Je voudrais d'abord évoquer le quatrième paquet ferroviaire, qui a été adopté définitivement à la fin de l'année 2016 et prévoit la libéralisation du transport ferroviaire de voyageurs. Il y a eu, en France, des divergences d'appréciation sur les échéances de cette libéralisation pour les services conventionnés (en France, les TER et les TET), qui font l'objet d'un financement public. Les services de la Commission européenne nous ont confirmé - et c'est important - que les autorités compétentes en matière de transport devraient au moins avoir la possibilité d'ouvrir leurs services ferroviaires à la concurrence à partir du 3 décembre 2019 - ce qui nécessite une modification de notre droit national, puisque SNCF Mobilités est pour l'instant en situation de monopole.

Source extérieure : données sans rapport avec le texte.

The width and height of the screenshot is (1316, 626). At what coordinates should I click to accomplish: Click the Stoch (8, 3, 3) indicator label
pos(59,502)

Jusqu'en 2023, les autorités compétentes pourront néanmoins continuer à attribuer directement leurs contrats de service public - dans les États membres qui l'autoriseront dans leur législation. Après cette date, il ne leur sera plus possible d'y déroger, sauf dans les différents cas énumérés par le règlement européen, et sous réserve, encore une fois, que les États membres l'inscrivent dans leur droit national.
Dans la proposition de loi que Louis Nègre et moi avons déposée à ce sujet, nous n'avons repris aucune de ces dérogations, car je défends le principe d'une ouverture à la concurrence la plus complète possible. Elle me semble en effet nécessaire pour faire baisser les coûts du transport ferroviaire et améliorer la qualité du service rendu, au profit des usagers.

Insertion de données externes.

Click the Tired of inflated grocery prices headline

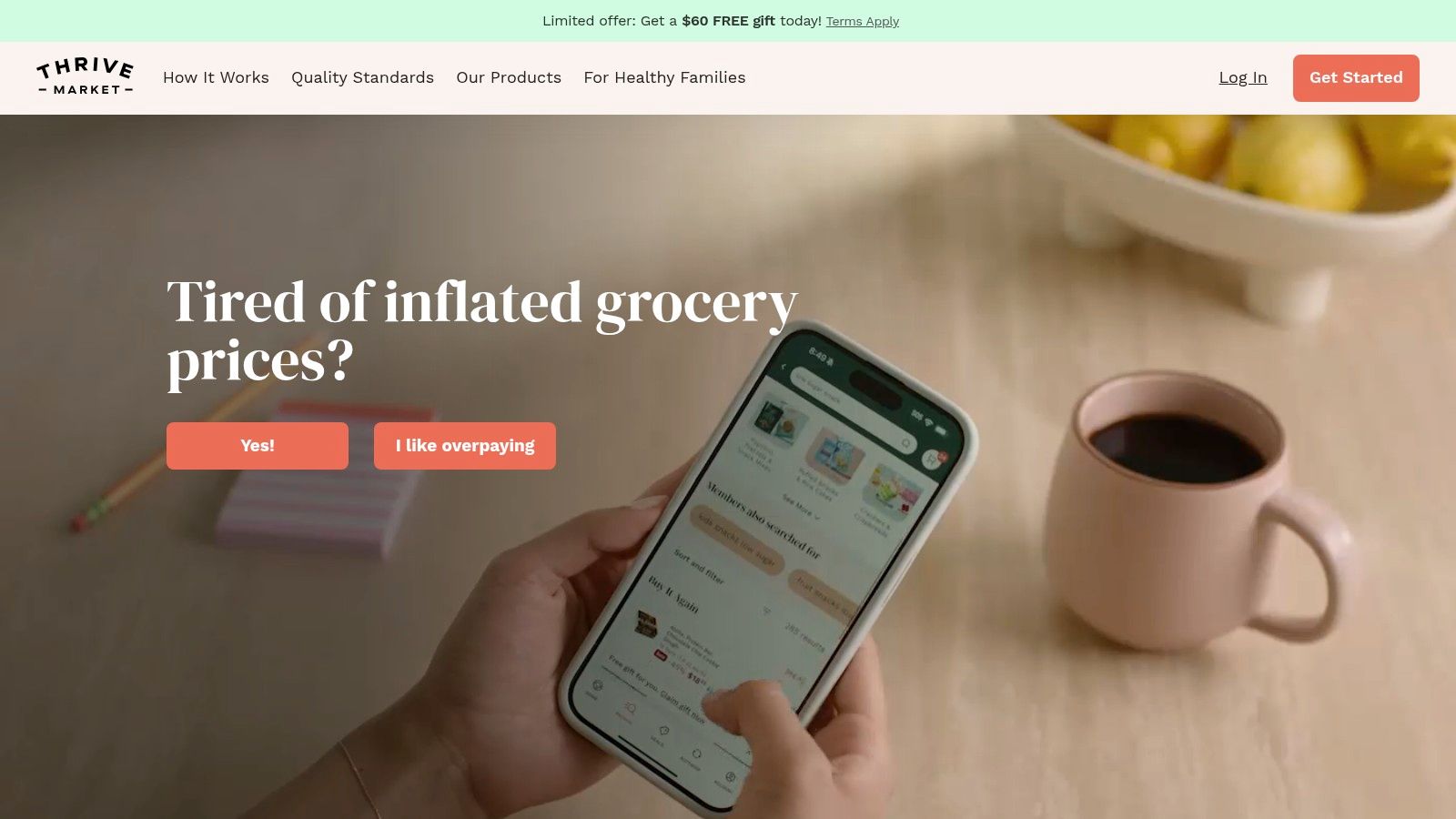click(482, 331)
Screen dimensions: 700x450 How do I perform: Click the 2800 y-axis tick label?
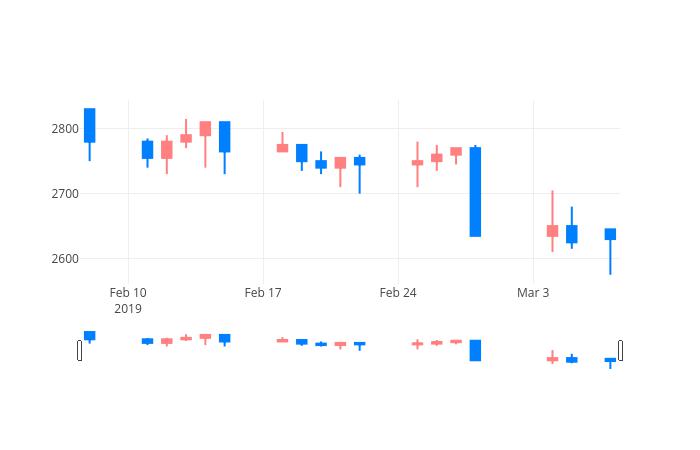[x=65, y=129]
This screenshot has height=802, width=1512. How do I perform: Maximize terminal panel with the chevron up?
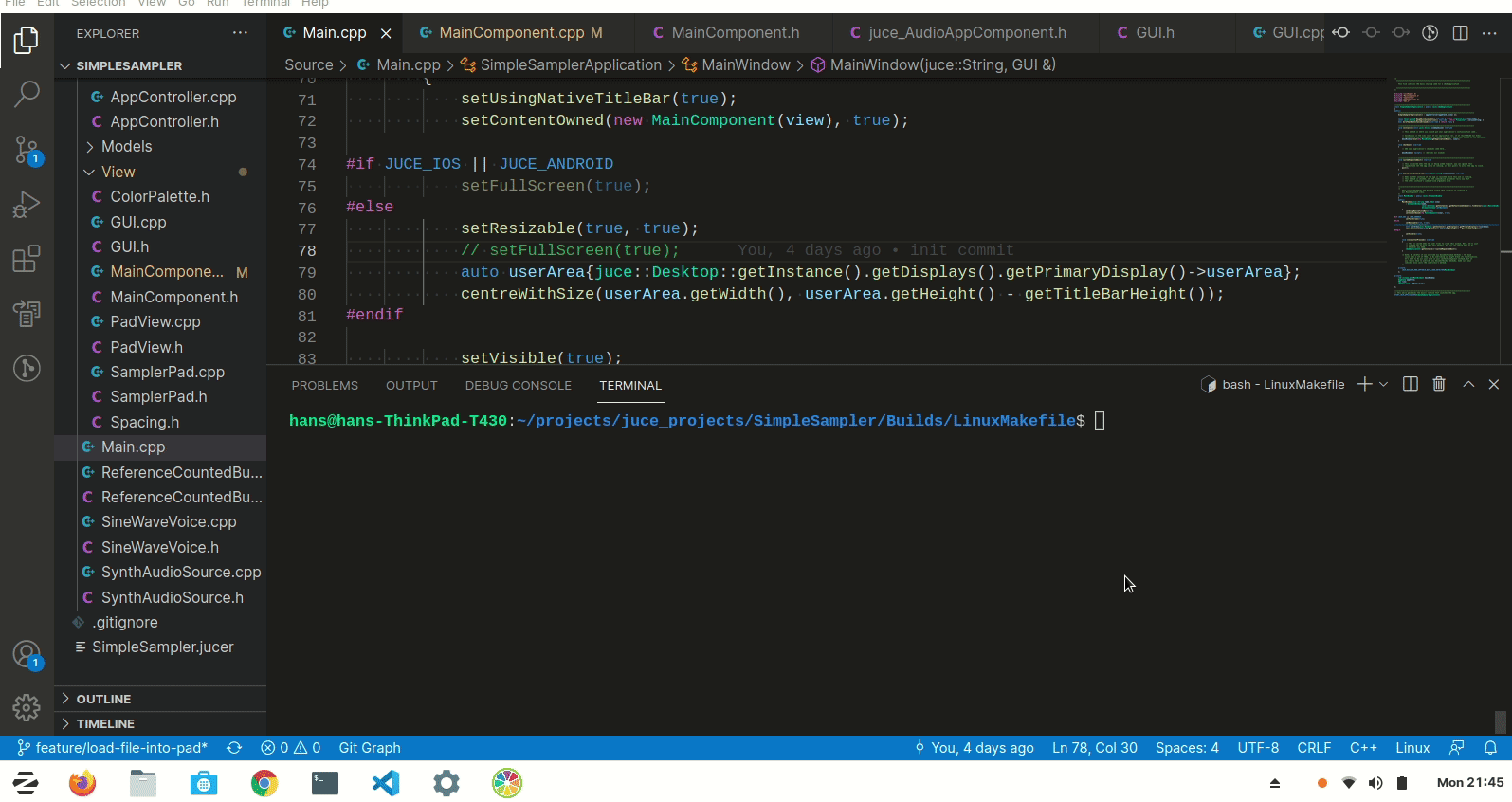[1468, 384]
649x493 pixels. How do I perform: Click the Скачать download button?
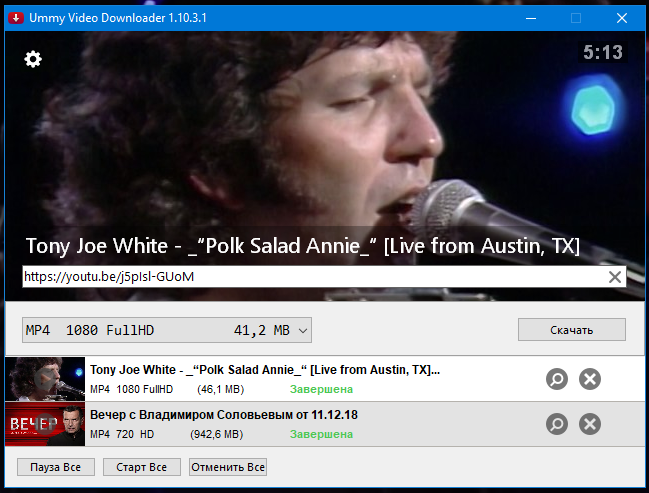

En ce qui concerne les services commerciaux - les TGV -, cette libéralisation devra être prévue par la loi à partir du 1er janvier 2019, pour une application effective à partir du 14 décembre 2020, soit au début de l'horaire de service 2021.
À l'heure actuelle, des débats ont lieu sur les actes d'exécution de cette réforme, en particulier sur la notion d'atteinte à l'équilibre économique du contrat de service public permettant à une autorité organisatrice d'obtenir l'interdiction d'un service effectué en open access, c'est-à-dire librement et sans financement public : je rappelle que le principe fixé par le droit européen est d'autoriser tous les services ferroviaires, tant qu'ils ne remettent pas en cause l'équilibre d'un contrat de service public existant.
D'autres sujets propres au système ferroviaire français sont suivis de près par la Commission européenne : l'architecture du groupe public ferroviaire, qui réunit le gestionnaire d'infrastructure et l'exploitant historique des services de transport ; le statut d'établissement public industriel et commercial (Epic) ; et la question de la dette.
Dans le domaine du transport routier, et, de façon plus générale, des mobilités, la Commission a présenté cette année deux initiatives : le paquet « routier », publié le 31 mai 2017 et le paquet « mobilité propre », datant du 8 novembre 2017, qui est donc extrêmement récent.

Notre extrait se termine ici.